> **PROBLEM REQUIREMENTS**:
In the excerpt about funding for LGBTQ+ athletes below, rewrite the part that opens with the words "As a result, others" and closes with "more than $15,000.", swapping "funding gap" for "money shortfall".

> **PAGE EXCERPT**:
As a result, others have had to step up to try to help fill the funding gap. The Out Athlete Fund, a 501(c)(3) organization, was recently created to provide financial assistance and other support to LGBTQ+ athletes. McDermott-Mostowy was the first to get a check, after a November event in West Hollywood raised more than $15,000.

“We’re here to help cover their costs because a lot of other people aren’t doing it,” said Cyd Zeigler, a founding board member of the group and co-founder of OutSports, a sports-news website focused on LGBTQ+ issues.

That kind of retrenching, from deep-pocketed corporate sponsors to individuals giving their spare change, is threatening to derail the careers of athletes such as McDermott-Mostowy, who relies on his family and a modest U.S. Olympic & Paralympic Committee stipend for most of his living and training expenses. And since he’ll turn 27 before the Milano Cortina Olympic Games open in February, he may not be able to wait for the pendulum to swing back to have another chance at being an Olympian.

“I’m 99% sure I qualify for [food] stamps,” said McDermott-Mostowy, who medaled in the 1,500- and 500-meter events in October’s national championships, making him a strong contender for the U.S. heading into the Olympic long track trials Jan. 2-5 in Milwaukee. “What really saves us every year is when we travel. Almost all of our expenses are paid when we’re coming [with] the team.

“If I didn’t make the World Cup one year, I would be ruined.”

McDermott-Mostowy’s past success and his Olympic potential are what he pitches to sponsors, not that he’s gay. But that’s what makes him stand out; if he qualifies for Milano Cortina, he would be one of the few gay athletes on the U.S. team.

“I have always been very open about my sexuality. So that wasn’t really a debate,” he said.

“I have definitely heard from my agent that, behind closed doors, a lot of people are like ‘Oh, we’d love to support queer athletes. But it’s just not a good time to be having that as our public face.’”

The debate isn’t a new one, although it has evolved over the years. Figure skater Amber Glenn, who last year became the first out queer woman to win the U.S. championship, remembers gender preferences being a big topic of discussion ahead of the 2014 Games in Russia, where public support for LGBTQ+ expression is banned.

“At that point I wasn’t out, but I was thinking, ‘What would I do? What would I say?’” Glenn said. “Moving forward I hope that we can make it where people can compete as who they are and not have to worry about anything.

“Figure skating is unique. We have more acceptance and more of a community in the queer space. That’s not the case for all sports. We’re definitely making progress, but we still have a long way to go.”

> **MATERIAL PROVIDED**:

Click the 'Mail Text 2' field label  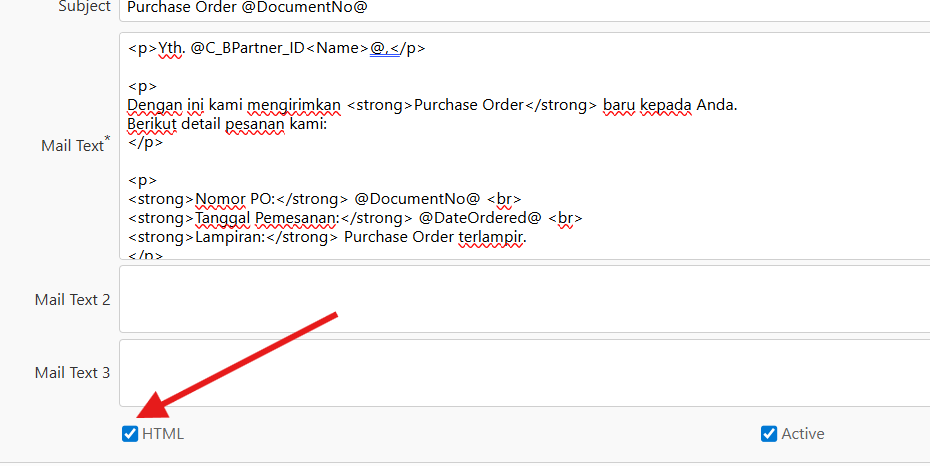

> **TASK RESPONSE**:
As a result, others have had to step up to try to help fill the money shortfall. The Out Athlete Fund, a 501(c)(3) organization, was recently created to provide financial assistance and other support to LGBTQ+ athletes. McDermott-Mostowy was the first to get a check, after a November event in West Hollywood raised more than $15,000.